■ Your instructions
Begin the copy at the line containing "Instruction: Open the" in the data below and end it at the line containing "Sort by the Quantity column header", keeping each line exact and leaving out pictures.

■ Source records

------------------------------------------------------------

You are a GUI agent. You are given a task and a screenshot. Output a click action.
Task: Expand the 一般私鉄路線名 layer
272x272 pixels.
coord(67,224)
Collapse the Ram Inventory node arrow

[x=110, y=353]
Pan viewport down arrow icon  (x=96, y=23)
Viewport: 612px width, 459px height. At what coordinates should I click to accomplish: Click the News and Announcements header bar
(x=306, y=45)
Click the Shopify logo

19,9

------------------------------------------------------------

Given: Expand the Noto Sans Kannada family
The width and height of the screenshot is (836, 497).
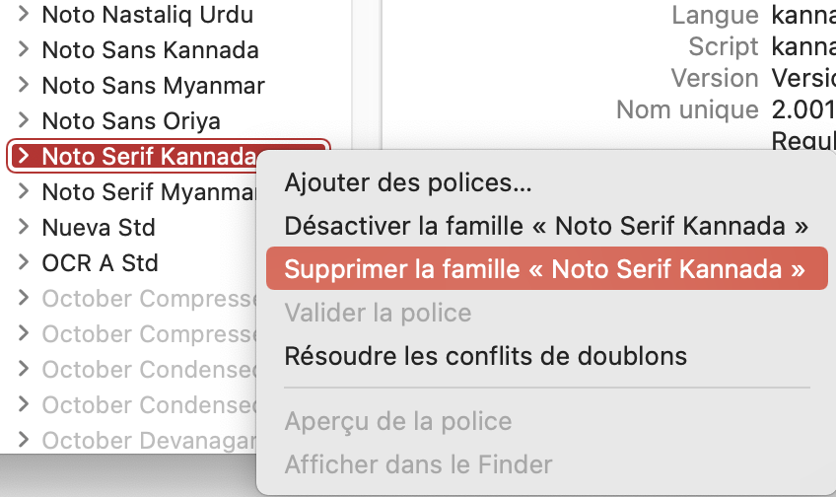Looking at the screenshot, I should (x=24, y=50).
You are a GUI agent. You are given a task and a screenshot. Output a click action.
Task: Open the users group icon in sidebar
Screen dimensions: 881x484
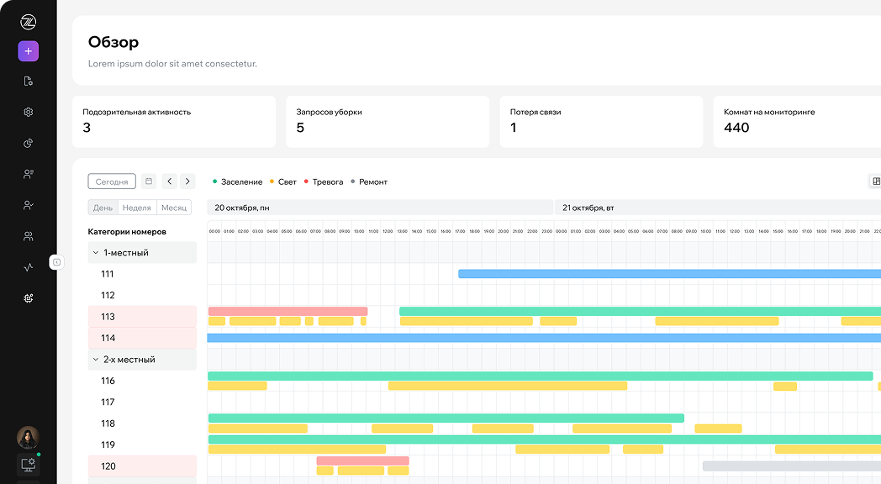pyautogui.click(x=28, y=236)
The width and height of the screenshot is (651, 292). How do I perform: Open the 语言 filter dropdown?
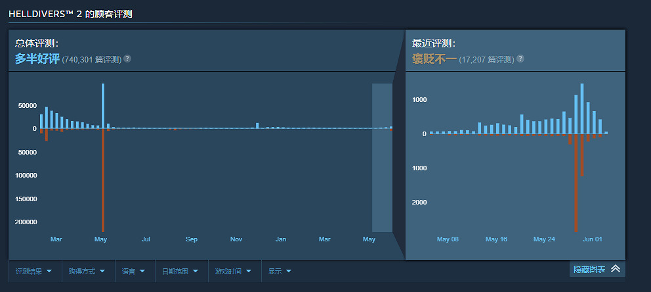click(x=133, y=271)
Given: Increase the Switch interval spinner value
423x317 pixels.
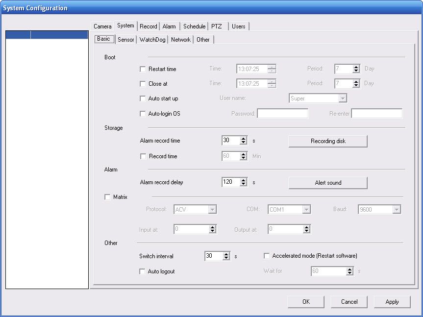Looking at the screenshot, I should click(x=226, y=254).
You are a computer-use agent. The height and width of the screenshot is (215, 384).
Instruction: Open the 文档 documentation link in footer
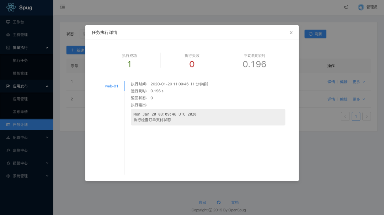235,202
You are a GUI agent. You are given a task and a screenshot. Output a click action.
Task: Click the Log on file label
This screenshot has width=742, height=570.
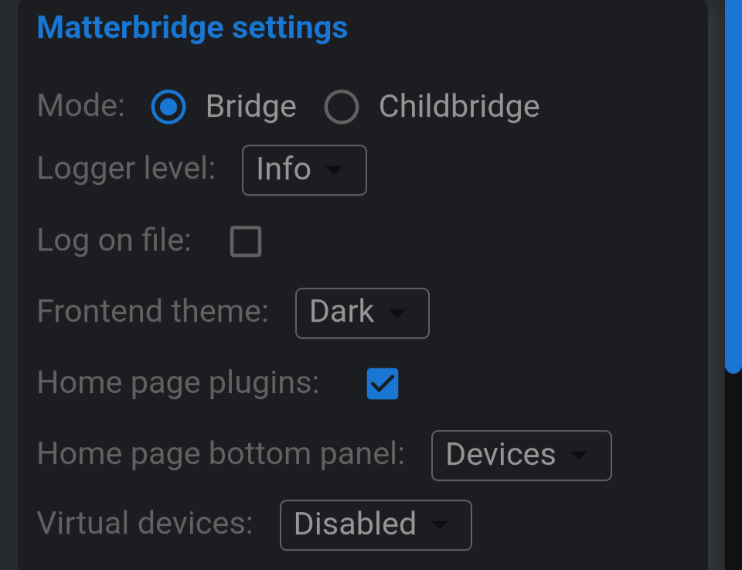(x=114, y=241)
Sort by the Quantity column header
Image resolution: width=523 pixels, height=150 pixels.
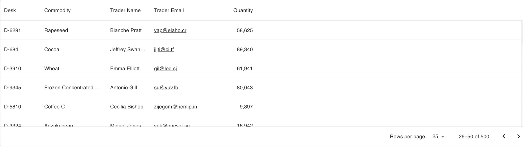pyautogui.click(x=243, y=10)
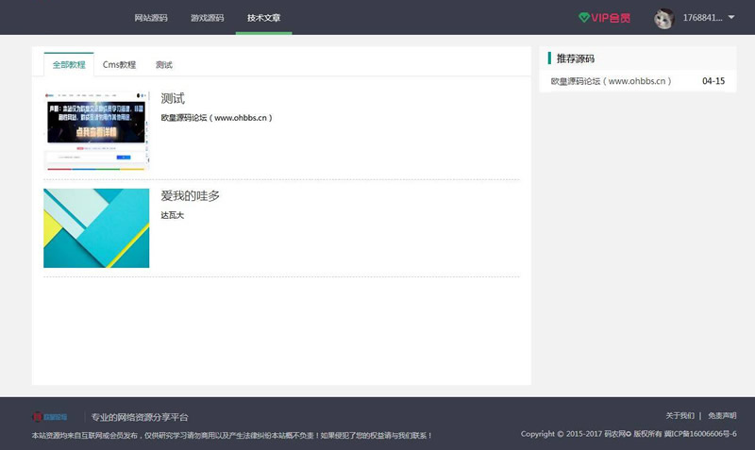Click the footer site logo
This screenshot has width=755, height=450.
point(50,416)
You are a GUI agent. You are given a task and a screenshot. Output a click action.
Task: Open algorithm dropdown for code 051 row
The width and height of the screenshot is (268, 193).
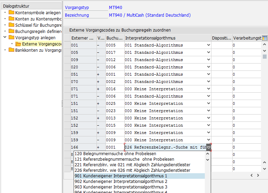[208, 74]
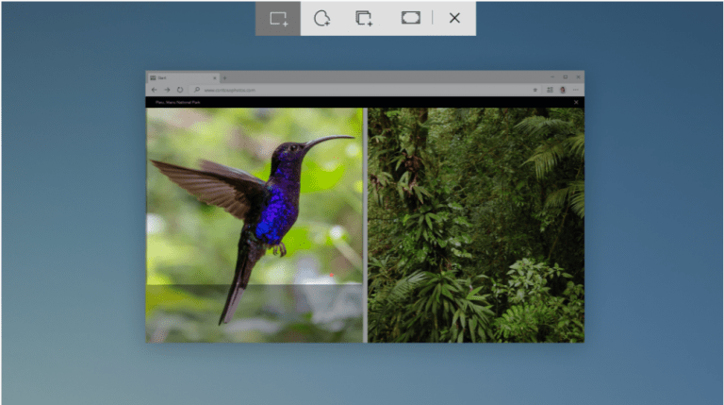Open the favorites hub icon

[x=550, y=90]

------------------------------------------------------------

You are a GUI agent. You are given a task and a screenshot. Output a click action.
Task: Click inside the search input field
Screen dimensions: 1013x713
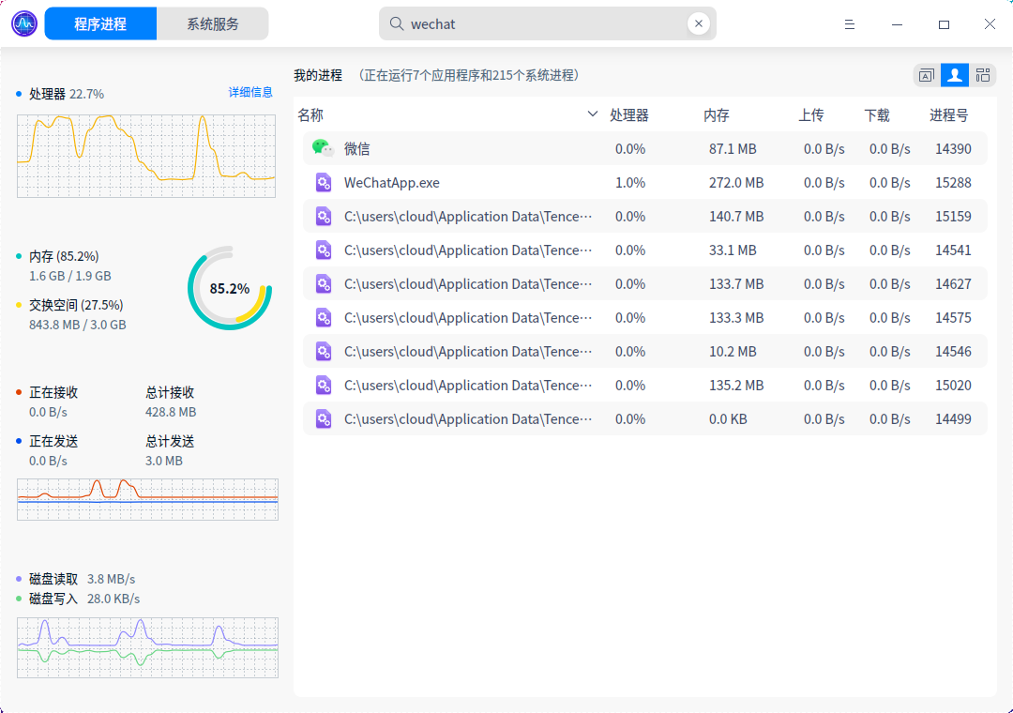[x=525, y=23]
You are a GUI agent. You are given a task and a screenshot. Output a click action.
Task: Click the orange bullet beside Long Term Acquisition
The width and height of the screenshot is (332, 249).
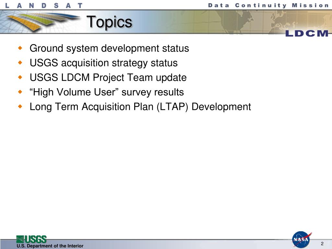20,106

------------------------------------------------------------

■ Exercise solution
Instruction: Open the 文档 documentation link in footer
235,202
You are a GUI agent. You are given a task and a screenshot. Output a click action.
Task: Click the Log on file label
This screenshot has width=742, height=570.
(x=114, y=241)
Sort by the Quantity column header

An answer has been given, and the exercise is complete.